Immerhin sorgt die EU-V erbraucherrechtrichtlinie zu Rücknahmefristen und 40-Euro-Klausel ab Juni für Harmonisierung im europäischen Markt und weniger Chaos auf rechtlicher Seite.
Das alles lässt sich mit gutem Willen, Herzblut und womöglich einem Partner vor Ort noch vergleichsweise leicht wuppen. Doch bei den Logistik-Prozessen geht es schließlich ans Eingemachte. Hohe Serviceerwartungen und schnelle Lieferung sind nicht nur ein deutsches Phänomen, Retouren keine Eigenart deutsche Kunden. Noch dazu brauchen Retouren aus ländlichen Regionen im Ausland womöglich deutlich länger.
Geschwindigkeit aber lässt sich im internationalen Geschäft von einem zentralen Standort in Deutschland nur mit Aufwand bewerkstelligen. Schließlich werden der Lieferweg und auch der Weg der Retoure deutlich länger. Die Folge: Höhere Kosten. Die Alternative: Ein Logistikzentrum eines Dienstleisters, das im jeweiligen Markt angesiedelt ist und in dem auch die Retouren abgewickelt werden. Das sorgt für Schnelligkeit, kann aber gleichfalls die Kosten in die Höhe treiben. Das will kalkuliert werden. Und zwar nicht nur anhand des Status Quo, sondern auch mit Blick auf das erhoffte Wachstum.
Fragen müssen sich Händler auch, wie weit der internationale Arm reichen soll. Für den europäischen Markt reicht in der Regel ein Logistikzentrum in Deutschland. Doch stehen USA, China, Russland oder Asien auf der Agenda steht, wird das nicht mehr genügen.
Immerhin muss der Händler solche Probleme nicht alleine wuppen. Alle großen Logister haben die Internationalisierung längst als Wachstumsmarkt erkannt und bieten rund um Warehousing, Logistik bis hinzu Webshop und Marketing einen Bauchladen an Lösungen samt länderübergreifendem Retourenservice.
Der Aufwand, auch der bei der Wahl der richtigen Logistik-Partner, kann sich lohnen.
Wer seine Back-Office-Prozesse im Griff und Ressourcen für Wachstum hat, ist schließlich in einer komfortablen Position für die Internationalisierung, wenn das Sortiment stimmt. Das kann sich gerade auch dann auszahlen, wenn man Kunden im Ausland für hierzulande schwergängigere Ware begeistern kann, oder im hiesigen Winter saisonale Schwankungen mit dem T-Shirt-Verkauf in Australien überbrückt.

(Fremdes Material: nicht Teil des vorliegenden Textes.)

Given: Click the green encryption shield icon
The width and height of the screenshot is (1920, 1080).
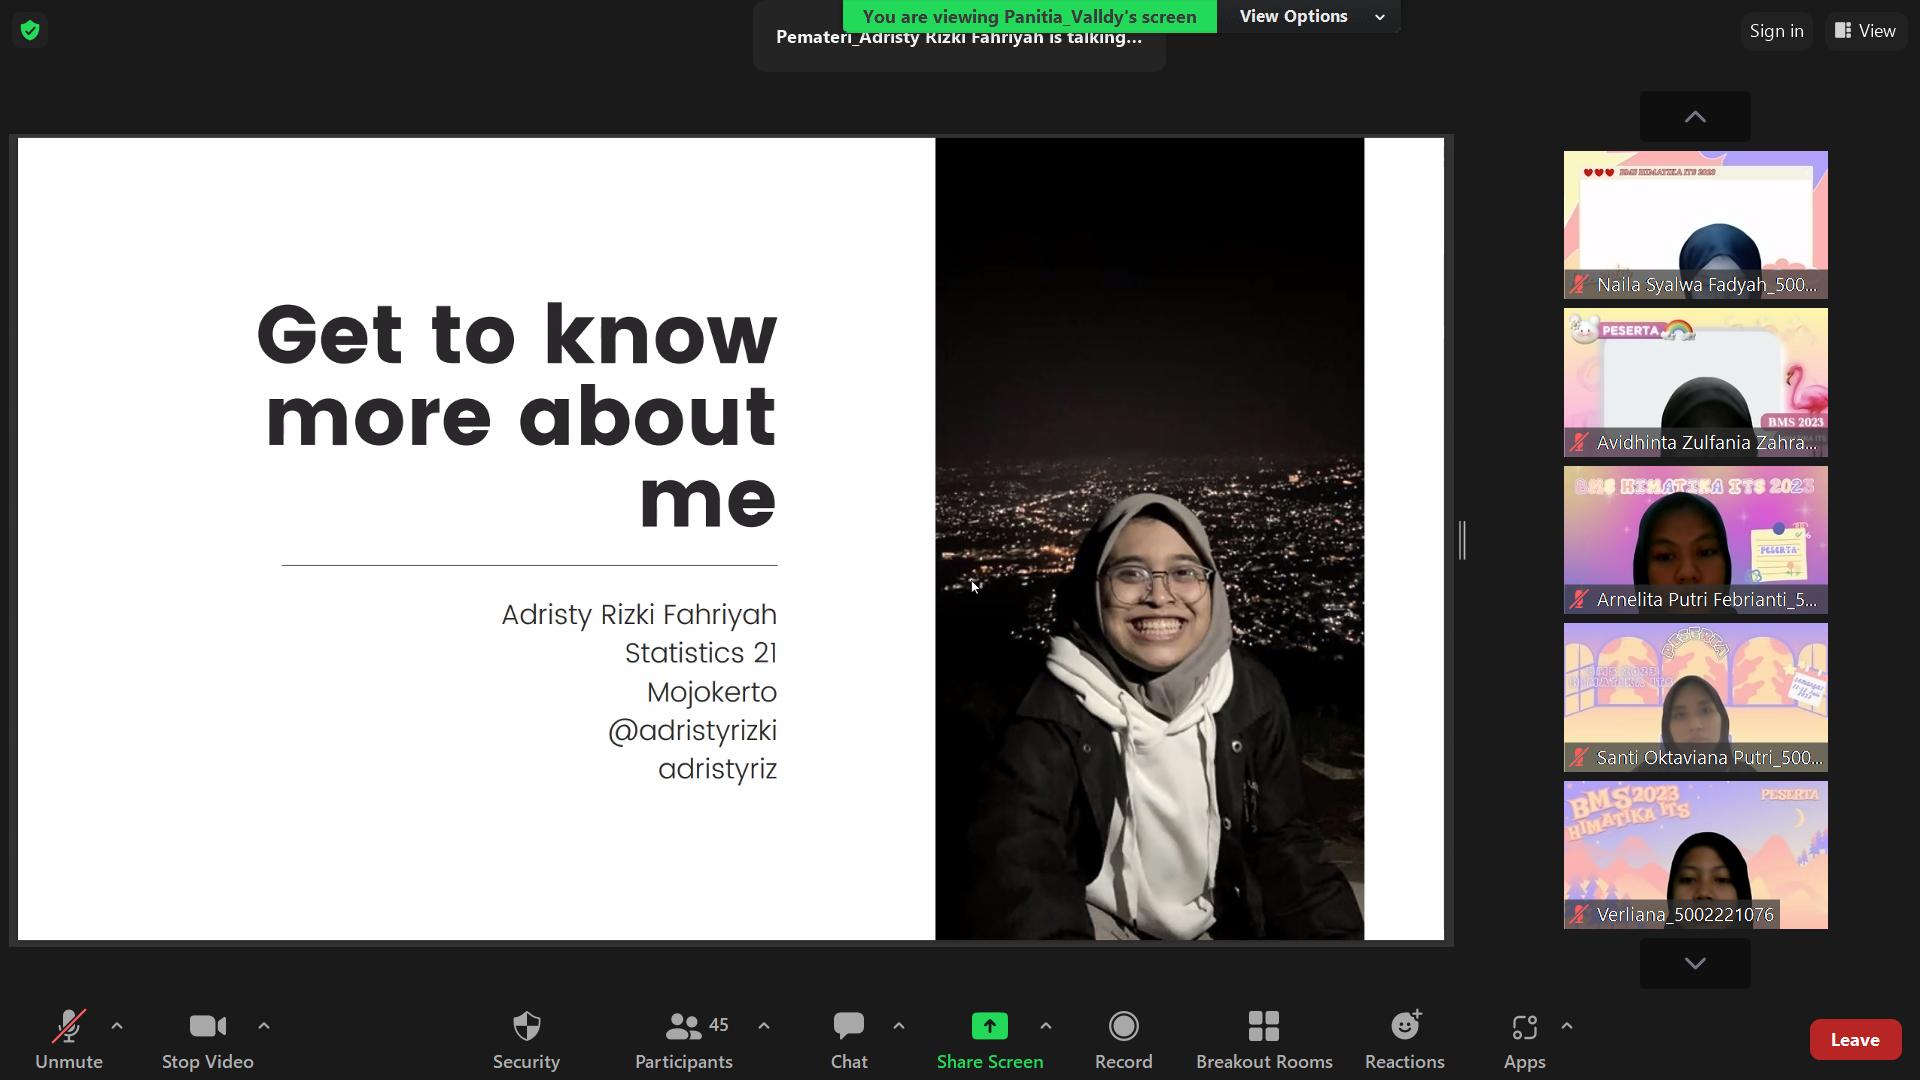Looking at the screenshot, I should (x=30, y=31).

Übrigens schielen nicht nur die Chinesen auf Europa. Die Niederländer sind schon da. Fonq beliefert beispielsweise schon seit 2011 den deutschen Markt rund um Wohnen, Kochen, Garten, Geschenke und Wellness. Und als ich Gründer Patrick Kerssemakers auf der eSuite in Berlin traf, da war dessen erste Frage zur Begrüßung: "Warum interessieren sich deutsche Onlinehändler eigentlich nicht für die Niederlande?"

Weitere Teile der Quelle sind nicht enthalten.